Il y a trois jours, au moment de l’annonce du verdict du procès des trois féministes russes, de nombreux rassemblements et manifestations ont eu lieu pour demander leur libération. Les jeunes femmes de la « Femen » ont pris part à ce mouvement et ont également fait entendre leur voix pour aider leurs consœurs. Mais le geste de soutien d’Inna Shevchenko a profondément déplu aux autorités ukrainiennes.

En fin de semaine, cette dernière, seins nus et armée d’une tronçonneuse, a abattu devant les caméras une croix de bois à Kiev. Sur sa poitrine, on pouvait lire : « Free Pussy » [FAUX] (« libérez les Pussy [Riot] », NDLR). La scène fait bien évidemment écho au happening qui a valu la prison aux « Pussy Riot », puisqu’elles avaient été interpellées après avoir proféré une prière punk anti-Poutine dans une église de Moscou.

Personne n’a encore été arrêté

D’après le site internet des « Inrocks », la police a entrepris d’encercler le local de la « Femen », situé à Kiev, ainsi que le domicile de l’activiste. « Lesinrocks.com », qui s’appuie sur les déclarations des forces de l’ordre, affirme que personne n’avait encore été arrêté hier.

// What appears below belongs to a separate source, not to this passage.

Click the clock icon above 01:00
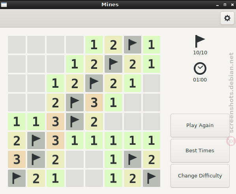The height and width of the screenshot is (194, 236). (200, 68)
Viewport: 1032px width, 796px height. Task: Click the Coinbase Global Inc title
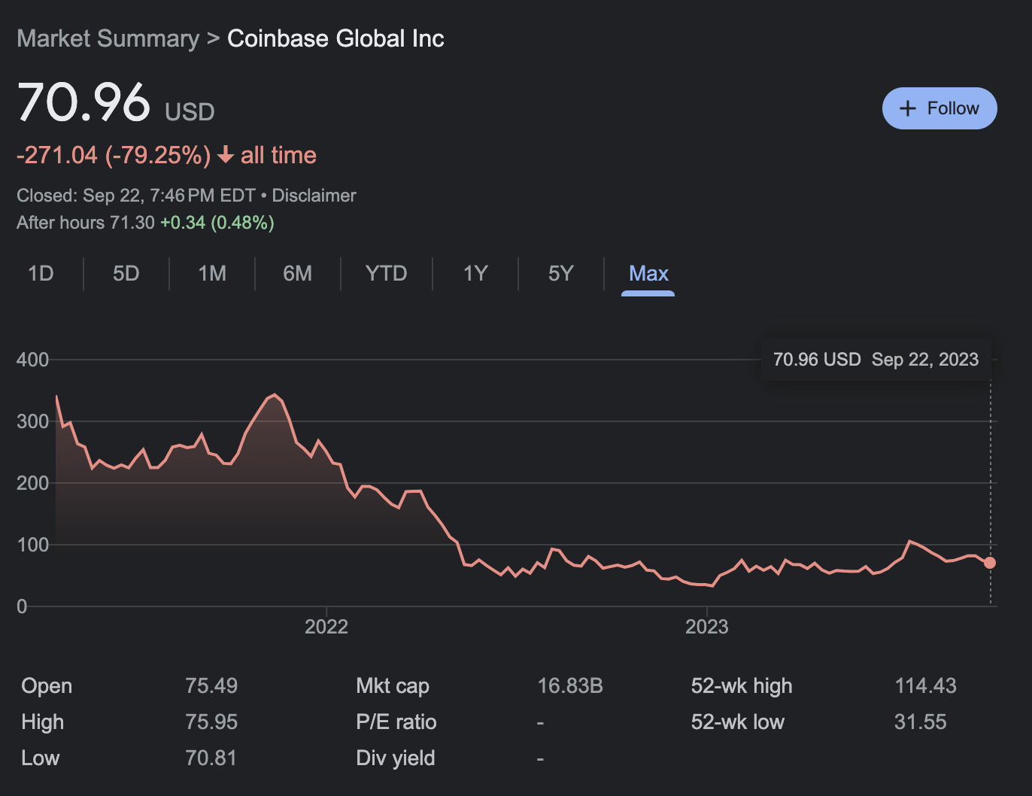[335, 38]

Malgré de possibles remontrances, ces jeunes femmes n’ont pourtant pas dit leur dernier mot. En atteste l’une des leurs dernières déclarations sur leur page Facebook : « Nous débutons notre guerre pour la liberté des femmes avec notre tronçonneuse. Poutine et Gundyaev, les « Femen » reviendront bientôt ! », peut-on y lire.

Critique de la Russie

En s’en prenant à un symbole religieux, les activistes de la « Femen », également connues pour leurs prises de position critiques à l’égard de la Russie, risquent gros. Mais elles n’en sont pas à leur coup d’essai. Fin juillet, l’une des militantes s’était jetée seins nus sur le patriarche orthodoxe russe Kirill 1er, lors de sa descente d’avion à Kiev.

[Source : Elle]

Les activistes de Femen accusées d’hooliganisme

Après les Pussy Riot, la chasse aux Femen est lancée

Inna Shevchenko, membre du mouvement féministe ukrainien Femen est accusée et recherchée pour hooliganisme. Un chef d’inculpation dont ont été reconnues coupables vendredi dernier les Pussy Riot.

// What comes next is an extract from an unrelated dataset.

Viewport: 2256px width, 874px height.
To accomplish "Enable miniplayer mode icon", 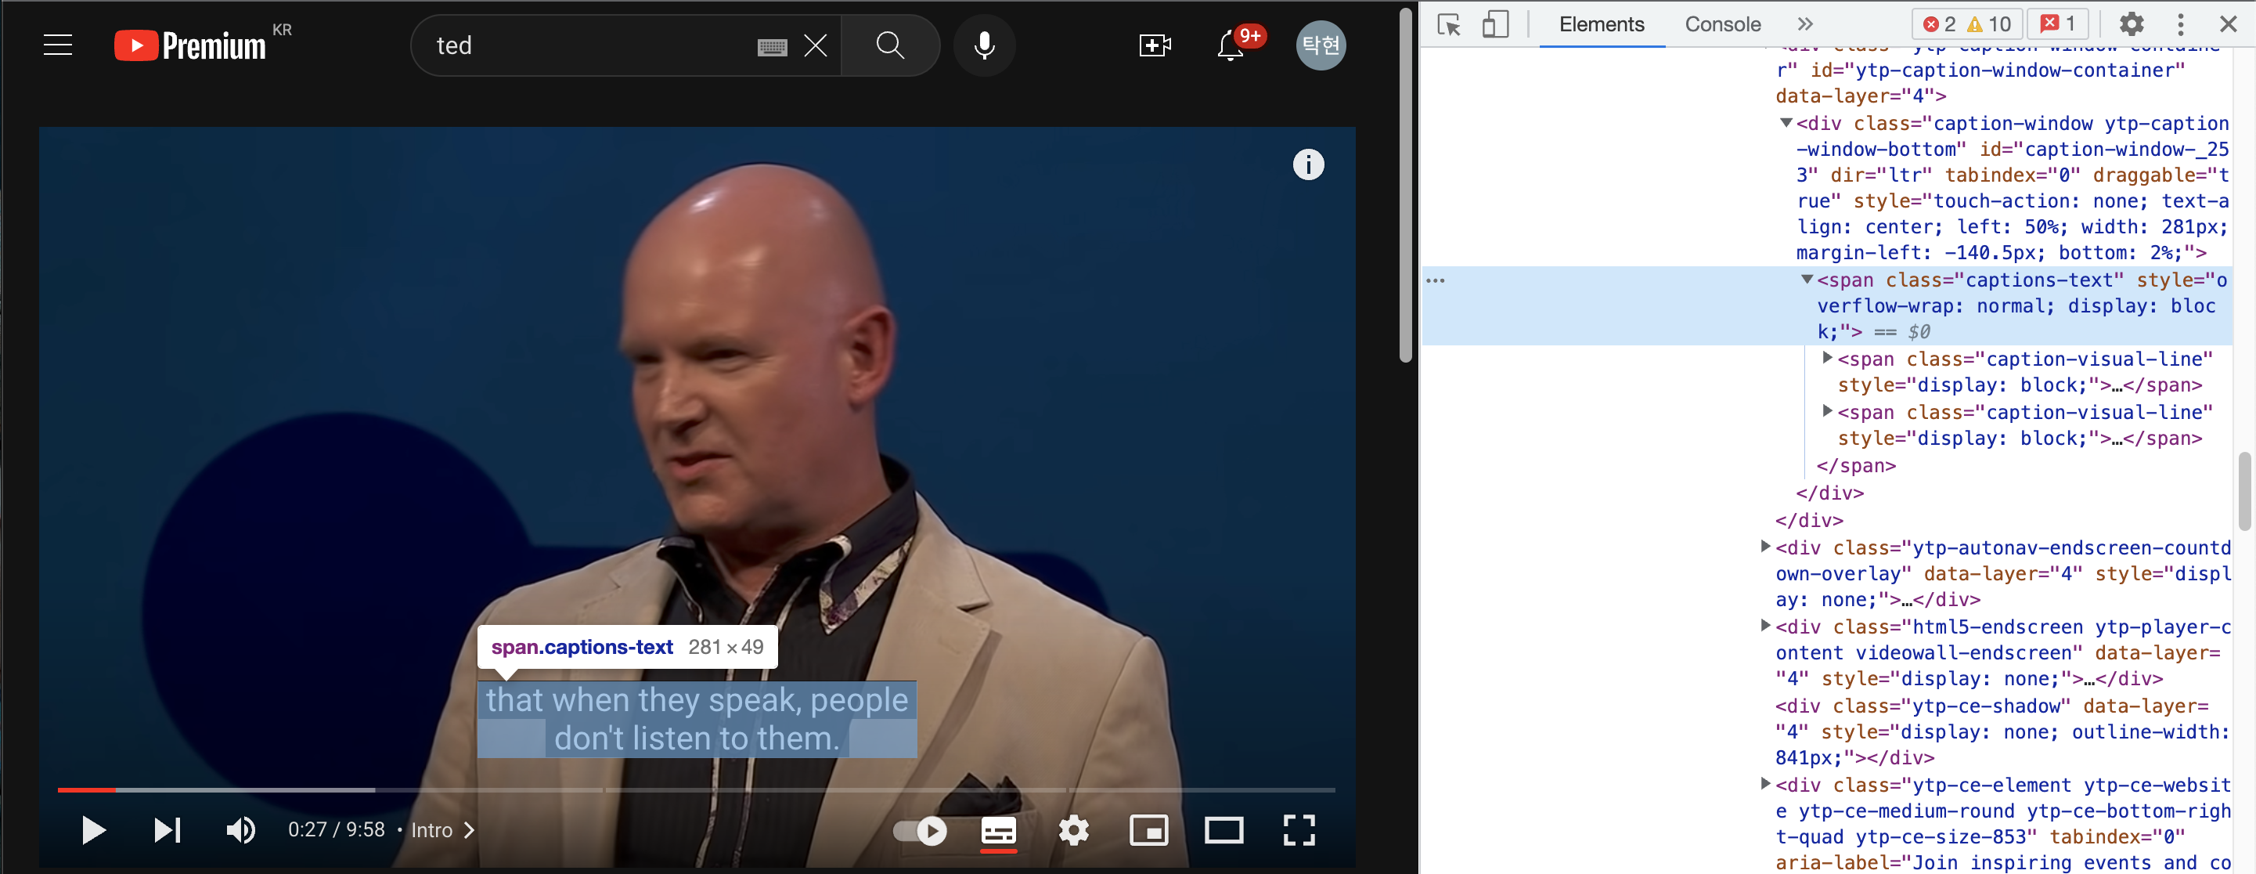I will click(1148, 829).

SEINS NUS Si l’activiste ukrainienne est en passe de subir le même sort c’est pour s’être illustrée en faveur de la libération des punkettes. Ce matin là, seins nus comme toujours avec les Femen, Inna Shevchenko tronçonnait une croix de bois sur la place principale de Kiev, « Free Riot » écrit au marqueur sur son corps.

FUITE Une performance qui à mis la police aux trousses de tout le groupe. Le local des Femen et la résidence de Shevchenko ont été encerclés, mais pas de traces d’Inna pour l’instant.

[Source : streetpress]

Ukraine : les féministes topless torturées par des agents du KGB

Le groupe de féministes ukrainiennes Femen est indigné. Trois des ses activistes ont été torturées et humiliées dans la nuit de lundi à mardi par des agents du KGB en Biélorussie. Les jeunes femmes ont livré leur récit lors d’une conférence de presse qui s’est tenue mercredi à Kiev (Ukraine).

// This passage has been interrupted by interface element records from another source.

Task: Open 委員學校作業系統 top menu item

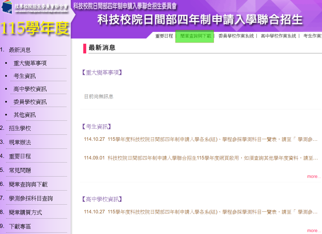Action: [236, 36]
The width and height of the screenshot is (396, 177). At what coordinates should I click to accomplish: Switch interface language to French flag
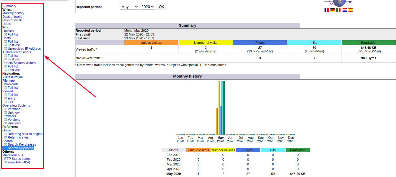click(326, 10)
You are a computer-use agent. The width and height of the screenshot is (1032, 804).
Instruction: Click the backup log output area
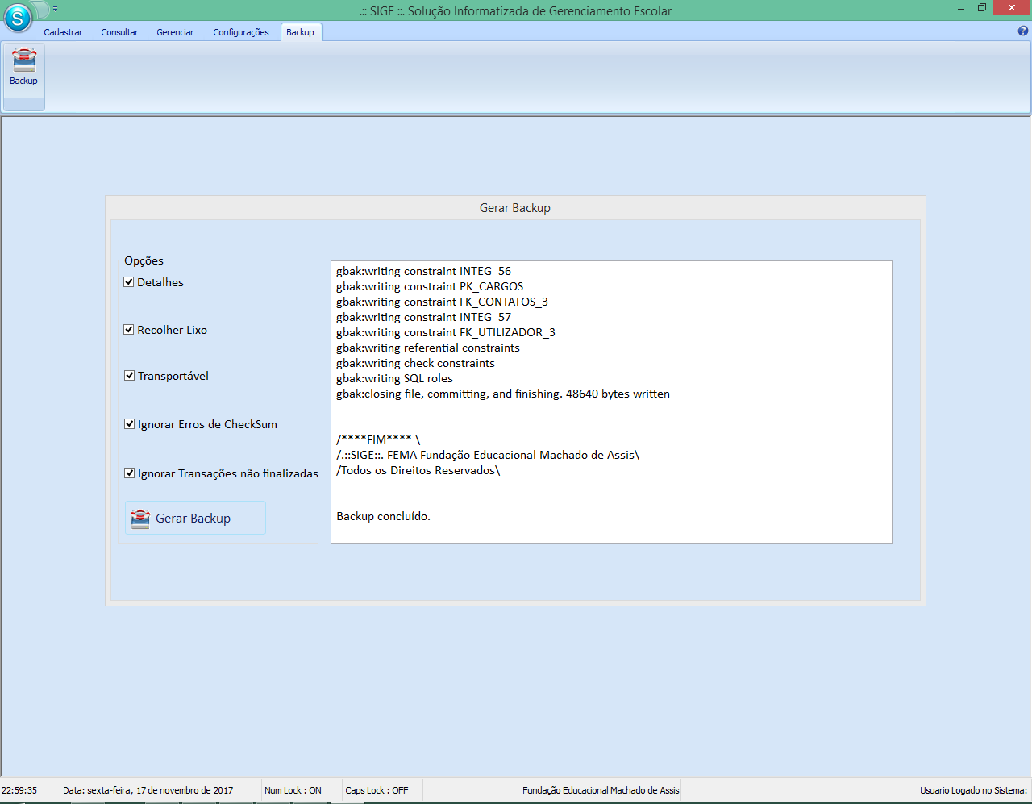click(611, 401)
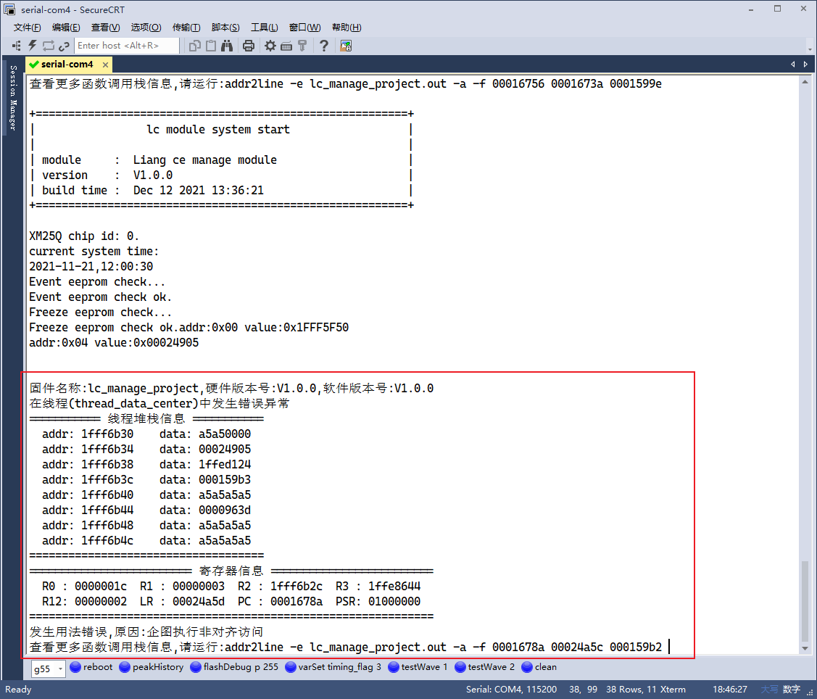Expand session tabs with the right arrow chevron

point(805,64)
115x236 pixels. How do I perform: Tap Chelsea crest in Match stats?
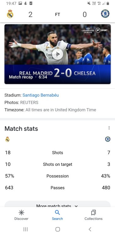point(108,139)
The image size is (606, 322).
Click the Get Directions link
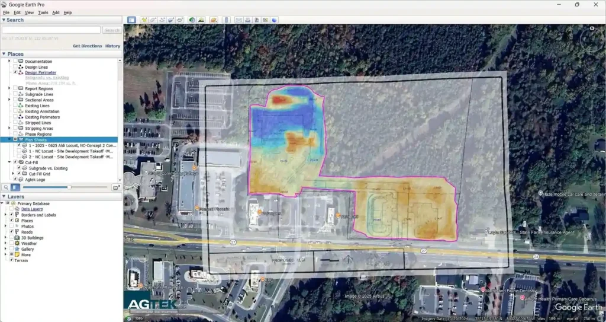[x=87, y=46]
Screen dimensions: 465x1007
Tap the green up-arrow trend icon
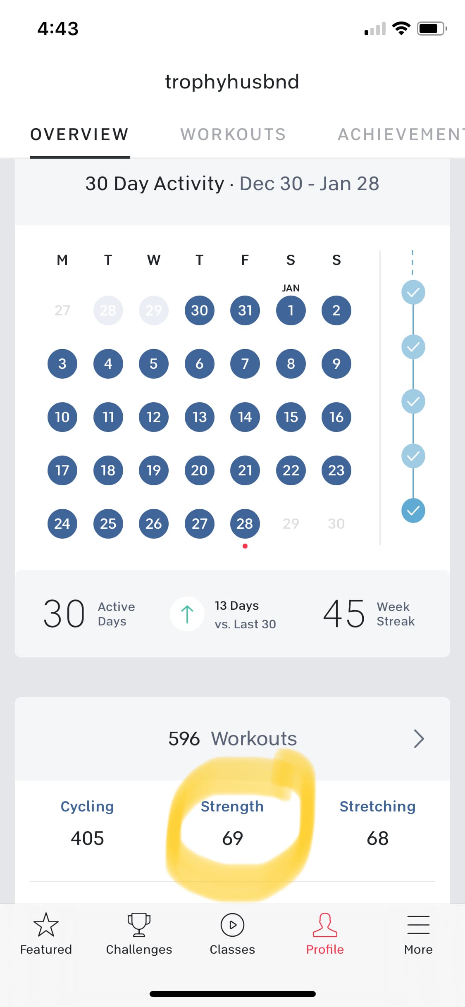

Lundi, trois activistes du mouvement Femen, bien connu pour son mode d’action coup de poing –elles manifestent seins nus-, se sont rendues à Minsk en Biélorussie pour protester contre le président en place depuis 18 ans, Alexandre Loukachenko. Devant le bâtiment du KGB, elles ont scandé leurs slogans tout en se déshabillant. Censées rentrer en Ukraine le soir-même, elles ne sont réapparues que 24 heures plus tard.

C’est dans le train du retour, lundi soir, qu’elles auraient été enlevées par des agents du KGB, jetées dans un bus qui les a emmenées dans une forêt de la région de Gomel, à plus de 300 km de Minsk. Elles auraient alors été déshabillées à coups de bâtons et menacées d’être brûlées vives. Leurs cheveux ont été coupés au couteau et l’une d’entre elles a eu les cheveux teints au détergent. « Il ont versé un détergent vert sur ma tête, et ils ont teint une partie de ma chevelure. Puis ils nous ont dit d’enlever le bas de nos vêtements et de nous retourner », raconte Inna Shevchenko. « On a cru à ce moment là qu’ils allaient nous violer », ajoute Oxana Shachko.

Cette technique d’intimidation serait une pratique courante du KGB, selon le témoignage d’une opposante au régime biélorusse.

Le mouvement féministe Femen, remarqué en France lors d’une manifestation sous les fenêtres de DSK, n’a pas l’intention de se laisser intimider, de nouvelles actions devraient être organisées en Biélorussie.